I believe there are many ethical and correct reasons to edit posts.
I agree and I already edited a few of mine, but the site is a mess right now.
A lot of my content from a couple years ago has broken hyper links, missing pictures, etc. Hence, I’ve been going back from time to time to “fix” these posts. It doesn’t reflect well on me or Virily if the content has mistakes in it.
I will refrain from sharing my opinion at this time. 🙂
this is a can of worms.
We asked for the right to edit our posts to clean up old mistakes and errors. I think that is a great reason to edit a post.
The issue is the implementation and the resulting issues.
I am shying away from the entire editorial process. There are just so many pitfalls right now and people guessing. I wish the rules and intentions were clear. I am simply sad that this is the narrative.
i am focusing on happy wander project posts!
If we find typos or errors on our posts here, especially in quizzes or polls, which have tech issues when we create them, we should be able to automatically edit the mistakes instead of having to ask for permission to be able to make the changes, or letting admin know of the mistakes and waiting for them to fix it on their end.
I am not anti-editing.
My comments are more the impact of the posts rather than the editing.
In july when we started the push with the admin team to get editing, I was one of the people pushing that.
So I am not sure what you are saying.
I usually think that authors who bother to edit their posts to keep up with current times are those that are responsible for what they WROTE. Sometimes, a post will stay on top in google search for months or more and the author will update his posts so what readers read are up to date.
I’m not sure how would that be duplicate or self-plagiarism.

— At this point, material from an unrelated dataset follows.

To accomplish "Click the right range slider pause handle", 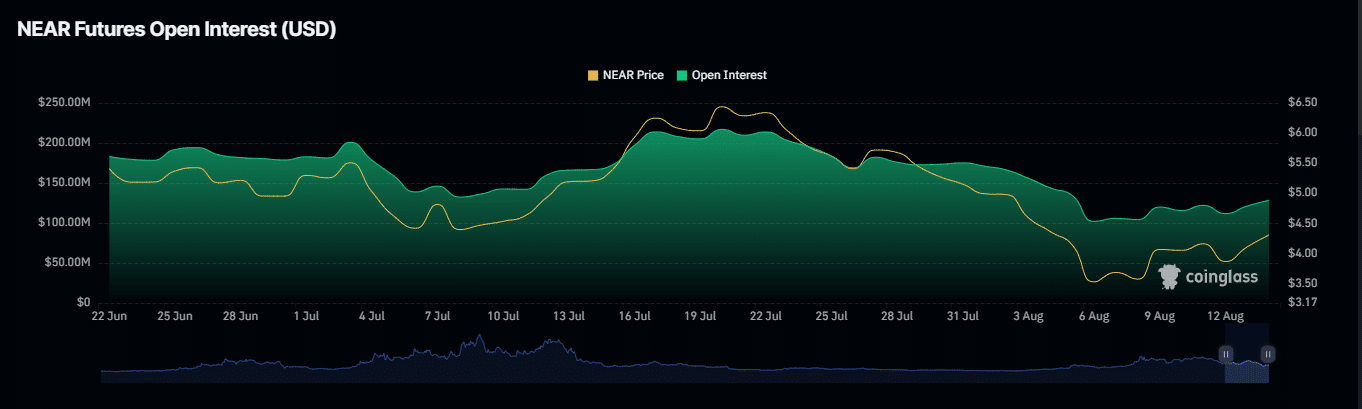I will [1268, 353].
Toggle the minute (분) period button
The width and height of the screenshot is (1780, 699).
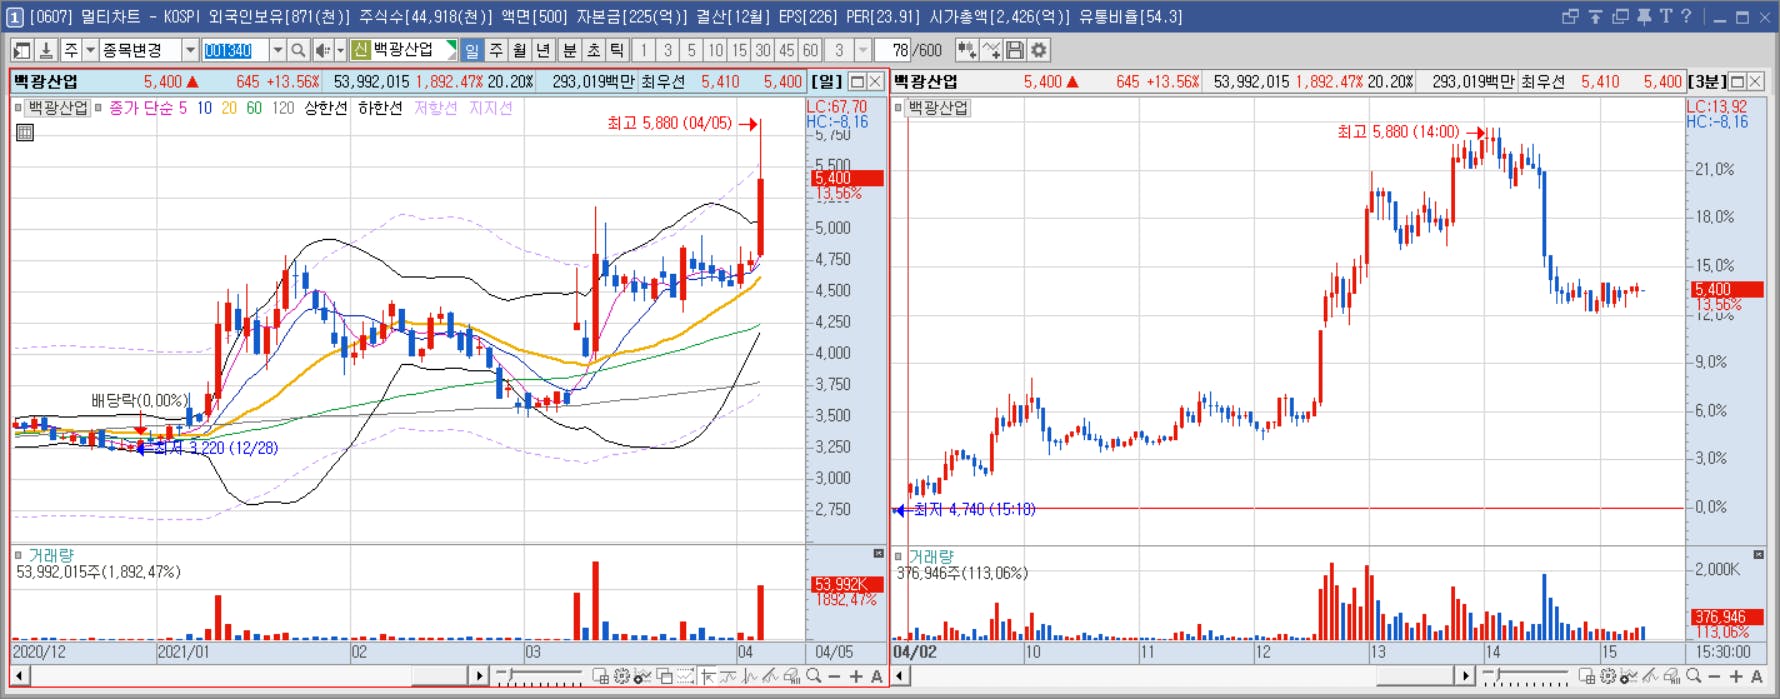click(x=569, y=50)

However, if you do look around carefully, Virily have quite some posts on the edge of self-plagiarism, including some of mine … oops 😐
We all make mistakes. We just don’t want to do it with intention. I am certain you have not done that.
Thank you, Ghost 🙂
I guess we all learn from mistakes
One problem we have is that it is not at all easy to find content that you have written in the past. Without a proper search engine on Virily, I don’t see how you can know whether you have already posted something if it was two or more years ago and you have posted hundreds of pieces in the meantime. I imagine that many members are like me – we have thousands of pieces stored away that were used in the past in various forms and on a whole host of sites, many of which no longer exist, and we want to make further use of them – but have we already done so and forgotten about it?
Also, the rule may be there, but has it been enforced? Can the editors distinguish between an edited version of a very old post and pure self-plagiarism?
Duplicate content is content that appears in more than one place.
An edited content is not a duplicate content because it does not appear twice at the same time. Once it is edited it replaces the previous content.
in fairness, duplicate content can appear in the same place twice.
I saw duplicate content on Virily!
I left a comment on https://virily.com/virily_poll/why-dont-i-consider-edited-content-to-be-duplicate I hope you see it.
I have seen it! Thank you!
we used to (do you remember) have a huge copy-paste comment problem. That was the genesis of the duplicate content statements of Virily, I think. I don’t know that for sure.
It would depend on how much of an article was edited but I wouldn’t personally edit an article and then pass it off as new content.
I think I edited three before I really thought or understood the implications. I did mark them as edited if that matters.